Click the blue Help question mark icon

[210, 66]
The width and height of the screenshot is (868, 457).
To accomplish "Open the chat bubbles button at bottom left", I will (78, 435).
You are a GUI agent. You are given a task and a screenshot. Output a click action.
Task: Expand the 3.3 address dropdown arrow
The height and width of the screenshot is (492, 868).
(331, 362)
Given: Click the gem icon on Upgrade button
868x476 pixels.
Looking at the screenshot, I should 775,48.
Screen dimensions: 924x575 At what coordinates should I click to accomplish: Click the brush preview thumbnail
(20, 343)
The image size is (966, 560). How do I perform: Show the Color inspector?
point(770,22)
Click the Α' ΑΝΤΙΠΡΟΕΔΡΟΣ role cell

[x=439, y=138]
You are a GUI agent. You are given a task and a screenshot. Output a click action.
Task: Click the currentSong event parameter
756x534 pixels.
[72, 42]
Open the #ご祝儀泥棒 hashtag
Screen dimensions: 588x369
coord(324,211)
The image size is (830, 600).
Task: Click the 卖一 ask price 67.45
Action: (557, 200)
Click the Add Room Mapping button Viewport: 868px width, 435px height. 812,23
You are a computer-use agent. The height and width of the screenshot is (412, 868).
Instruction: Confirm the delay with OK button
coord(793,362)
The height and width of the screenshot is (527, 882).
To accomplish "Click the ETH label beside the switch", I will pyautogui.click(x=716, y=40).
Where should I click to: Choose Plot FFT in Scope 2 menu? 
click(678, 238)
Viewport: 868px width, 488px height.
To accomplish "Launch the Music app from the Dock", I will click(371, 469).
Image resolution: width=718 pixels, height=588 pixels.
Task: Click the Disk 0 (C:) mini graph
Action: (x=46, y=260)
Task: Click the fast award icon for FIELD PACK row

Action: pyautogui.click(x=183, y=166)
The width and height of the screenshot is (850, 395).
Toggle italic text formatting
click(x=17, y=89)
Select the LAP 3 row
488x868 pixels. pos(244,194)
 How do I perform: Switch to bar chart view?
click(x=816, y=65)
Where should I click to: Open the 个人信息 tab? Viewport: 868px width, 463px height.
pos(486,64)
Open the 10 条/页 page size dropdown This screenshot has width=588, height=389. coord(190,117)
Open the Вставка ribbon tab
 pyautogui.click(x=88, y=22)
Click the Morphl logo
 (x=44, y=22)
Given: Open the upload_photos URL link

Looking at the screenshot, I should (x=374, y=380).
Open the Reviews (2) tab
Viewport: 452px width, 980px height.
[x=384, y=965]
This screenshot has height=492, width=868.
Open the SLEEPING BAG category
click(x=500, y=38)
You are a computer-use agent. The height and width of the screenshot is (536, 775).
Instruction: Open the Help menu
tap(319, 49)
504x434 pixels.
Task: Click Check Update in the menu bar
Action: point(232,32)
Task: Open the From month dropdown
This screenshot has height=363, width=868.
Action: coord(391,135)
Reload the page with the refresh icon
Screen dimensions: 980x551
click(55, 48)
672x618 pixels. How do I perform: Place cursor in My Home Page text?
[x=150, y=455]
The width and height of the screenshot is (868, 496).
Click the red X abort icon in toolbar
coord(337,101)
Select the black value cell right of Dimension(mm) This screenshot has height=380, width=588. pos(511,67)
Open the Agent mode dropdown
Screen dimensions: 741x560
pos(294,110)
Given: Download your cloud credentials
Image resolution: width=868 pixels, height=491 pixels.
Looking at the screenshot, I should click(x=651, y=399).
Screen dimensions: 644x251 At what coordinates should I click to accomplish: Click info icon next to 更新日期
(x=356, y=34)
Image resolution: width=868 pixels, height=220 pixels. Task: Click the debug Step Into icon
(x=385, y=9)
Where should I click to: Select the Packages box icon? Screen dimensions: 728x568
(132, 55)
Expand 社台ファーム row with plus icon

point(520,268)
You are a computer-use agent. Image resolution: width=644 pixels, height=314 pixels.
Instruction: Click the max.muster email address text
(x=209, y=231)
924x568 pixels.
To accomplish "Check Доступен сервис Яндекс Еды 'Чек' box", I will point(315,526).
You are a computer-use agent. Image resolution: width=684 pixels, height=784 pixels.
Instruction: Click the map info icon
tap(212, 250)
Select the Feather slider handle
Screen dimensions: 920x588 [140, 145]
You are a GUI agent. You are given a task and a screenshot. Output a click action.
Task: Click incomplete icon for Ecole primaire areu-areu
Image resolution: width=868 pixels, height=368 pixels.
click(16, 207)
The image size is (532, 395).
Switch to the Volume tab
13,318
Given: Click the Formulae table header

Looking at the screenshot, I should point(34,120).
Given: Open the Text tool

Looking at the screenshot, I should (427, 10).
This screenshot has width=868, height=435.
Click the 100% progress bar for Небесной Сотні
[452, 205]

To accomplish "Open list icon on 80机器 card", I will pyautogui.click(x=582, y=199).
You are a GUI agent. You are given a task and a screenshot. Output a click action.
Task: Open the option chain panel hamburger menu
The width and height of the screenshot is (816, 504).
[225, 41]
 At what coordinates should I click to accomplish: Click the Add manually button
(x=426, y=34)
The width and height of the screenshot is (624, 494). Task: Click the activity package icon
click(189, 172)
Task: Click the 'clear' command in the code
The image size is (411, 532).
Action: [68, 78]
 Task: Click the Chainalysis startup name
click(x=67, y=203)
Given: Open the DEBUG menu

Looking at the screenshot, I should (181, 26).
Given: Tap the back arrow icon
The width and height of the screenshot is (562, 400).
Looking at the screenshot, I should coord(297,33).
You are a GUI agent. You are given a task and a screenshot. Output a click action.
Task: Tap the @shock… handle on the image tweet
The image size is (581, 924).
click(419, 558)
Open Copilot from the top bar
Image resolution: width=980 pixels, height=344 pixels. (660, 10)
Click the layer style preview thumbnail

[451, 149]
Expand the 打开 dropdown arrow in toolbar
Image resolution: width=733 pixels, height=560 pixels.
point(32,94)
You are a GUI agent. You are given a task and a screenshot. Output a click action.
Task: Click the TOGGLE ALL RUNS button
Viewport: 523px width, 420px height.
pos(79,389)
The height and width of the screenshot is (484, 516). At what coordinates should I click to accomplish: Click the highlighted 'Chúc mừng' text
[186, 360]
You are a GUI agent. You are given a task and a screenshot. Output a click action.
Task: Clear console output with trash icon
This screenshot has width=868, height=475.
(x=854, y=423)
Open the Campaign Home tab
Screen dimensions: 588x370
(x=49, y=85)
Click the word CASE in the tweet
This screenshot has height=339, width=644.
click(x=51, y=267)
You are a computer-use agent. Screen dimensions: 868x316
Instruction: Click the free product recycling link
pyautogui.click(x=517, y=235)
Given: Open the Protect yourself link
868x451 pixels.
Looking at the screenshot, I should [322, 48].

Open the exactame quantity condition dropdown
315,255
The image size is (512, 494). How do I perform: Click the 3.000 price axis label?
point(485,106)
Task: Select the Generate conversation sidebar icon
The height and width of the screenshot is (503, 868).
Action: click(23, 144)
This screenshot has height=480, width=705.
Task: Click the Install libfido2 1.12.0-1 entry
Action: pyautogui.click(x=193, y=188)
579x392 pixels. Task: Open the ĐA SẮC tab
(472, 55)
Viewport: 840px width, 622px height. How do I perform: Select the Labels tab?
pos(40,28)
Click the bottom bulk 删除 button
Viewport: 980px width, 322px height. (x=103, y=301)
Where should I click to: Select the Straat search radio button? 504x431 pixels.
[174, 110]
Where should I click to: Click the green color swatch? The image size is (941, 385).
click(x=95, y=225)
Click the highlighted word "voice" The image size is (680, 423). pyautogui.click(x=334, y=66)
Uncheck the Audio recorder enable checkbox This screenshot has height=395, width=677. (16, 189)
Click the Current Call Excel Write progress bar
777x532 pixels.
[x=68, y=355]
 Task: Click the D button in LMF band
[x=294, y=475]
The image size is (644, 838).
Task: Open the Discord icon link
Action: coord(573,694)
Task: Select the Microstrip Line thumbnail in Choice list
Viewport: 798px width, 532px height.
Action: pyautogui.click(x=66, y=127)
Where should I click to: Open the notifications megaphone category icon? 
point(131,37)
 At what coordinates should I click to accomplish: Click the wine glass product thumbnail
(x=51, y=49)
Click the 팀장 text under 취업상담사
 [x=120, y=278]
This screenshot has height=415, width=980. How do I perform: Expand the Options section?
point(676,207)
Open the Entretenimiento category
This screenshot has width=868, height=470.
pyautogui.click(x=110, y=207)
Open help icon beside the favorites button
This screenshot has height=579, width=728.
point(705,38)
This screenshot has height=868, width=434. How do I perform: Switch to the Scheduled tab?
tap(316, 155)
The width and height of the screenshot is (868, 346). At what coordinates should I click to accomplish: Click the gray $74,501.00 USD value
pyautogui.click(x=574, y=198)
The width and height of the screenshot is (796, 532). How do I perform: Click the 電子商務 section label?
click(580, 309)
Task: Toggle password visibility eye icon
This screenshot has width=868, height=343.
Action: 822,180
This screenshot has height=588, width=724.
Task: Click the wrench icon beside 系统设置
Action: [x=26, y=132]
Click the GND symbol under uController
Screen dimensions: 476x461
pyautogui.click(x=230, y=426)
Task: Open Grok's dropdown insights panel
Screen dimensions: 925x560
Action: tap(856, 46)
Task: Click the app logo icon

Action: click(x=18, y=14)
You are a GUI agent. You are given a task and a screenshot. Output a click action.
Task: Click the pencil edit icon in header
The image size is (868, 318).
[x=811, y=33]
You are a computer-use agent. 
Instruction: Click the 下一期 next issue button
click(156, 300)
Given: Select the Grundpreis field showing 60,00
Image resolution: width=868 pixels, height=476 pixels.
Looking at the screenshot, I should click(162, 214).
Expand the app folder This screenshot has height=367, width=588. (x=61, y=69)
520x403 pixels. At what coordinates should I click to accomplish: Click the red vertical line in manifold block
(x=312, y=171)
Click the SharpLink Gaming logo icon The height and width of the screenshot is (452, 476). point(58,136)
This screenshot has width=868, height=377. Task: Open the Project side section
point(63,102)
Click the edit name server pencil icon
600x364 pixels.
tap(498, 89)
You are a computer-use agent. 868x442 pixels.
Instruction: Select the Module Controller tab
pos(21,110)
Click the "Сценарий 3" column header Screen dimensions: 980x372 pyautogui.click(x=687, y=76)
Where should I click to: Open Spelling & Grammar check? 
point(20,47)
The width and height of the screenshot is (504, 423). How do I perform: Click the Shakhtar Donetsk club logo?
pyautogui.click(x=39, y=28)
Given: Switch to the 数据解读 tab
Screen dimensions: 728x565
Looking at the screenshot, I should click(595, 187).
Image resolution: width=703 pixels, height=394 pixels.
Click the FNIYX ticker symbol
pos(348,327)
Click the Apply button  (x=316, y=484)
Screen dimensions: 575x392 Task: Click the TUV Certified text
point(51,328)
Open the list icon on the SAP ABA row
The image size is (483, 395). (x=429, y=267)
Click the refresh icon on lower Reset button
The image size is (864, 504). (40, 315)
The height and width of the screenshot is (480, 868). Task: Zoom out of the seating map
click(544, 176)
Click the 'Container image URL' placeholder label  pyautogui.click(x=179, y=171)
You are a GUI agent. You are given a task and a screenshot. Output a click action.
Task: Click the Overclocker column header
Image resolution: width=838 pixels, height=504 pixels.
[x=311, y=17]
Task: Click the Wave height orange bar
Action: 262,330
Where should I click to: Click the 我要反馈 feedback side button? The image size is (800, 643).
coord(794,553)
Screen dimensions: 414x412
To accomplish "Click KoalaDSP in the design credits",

□ □ □ □ □

_Problem requirements_
Each line from the beginning of the entries to the line with "The height and width of the screenshot is (527, 882)." must be repeated exactly, with both end lines kept and no other lines given.

_Answer area_
Click the blue Help question mark icon

[210, 66]
The width and height of the screenshot is (868, 457).
To accomplish "Open the chat bubbles button at bottom left", I will (78, 435).
You are a GUI agent. You are given a task and a screenshot. Output a click action.
Task: Expand the 3.3 address dropdown arrow
The height and width of the screenshot is (492, 868).
(331, 362)
Given: Click the gem icon on Upgrade button
868x476 pixels.
Looking at the screenshot, I should 775,48.
Screen dimensions: 924x575 At what coordinates should I click to accomplish: Click the brush preview thumbnail
(20, 343)
The image size is (966, 560). How do I perform: Show the Color inspector?
point(770,22)
Click the Α' ΑΝΤΙΠΡΟΕΔΡΟΣ role cell

[x=439, y=138]
You are a GUI agent. You are given a task and a screenshot. Output a click action.
Task: Click the currentSong event parameter
756x534 pixels.
[72, 42]
Open the #ご祝儀泥棒 hashtag
Screen dimensions: 588x369
coord(324,211)
The image size is (830, 600).
Task: Click the 卖一 ask price 67.45
Action: (557, 200)
Click the Add Room Mapping button Viewport: 868px width, 435px height. 812,23
You are a computer-use agent. The height and width of the screenshot is (412, 868).
Instruction: Confirm the delay with OK button
coord(793,362)
The height and width of the screenshot is (527, 882).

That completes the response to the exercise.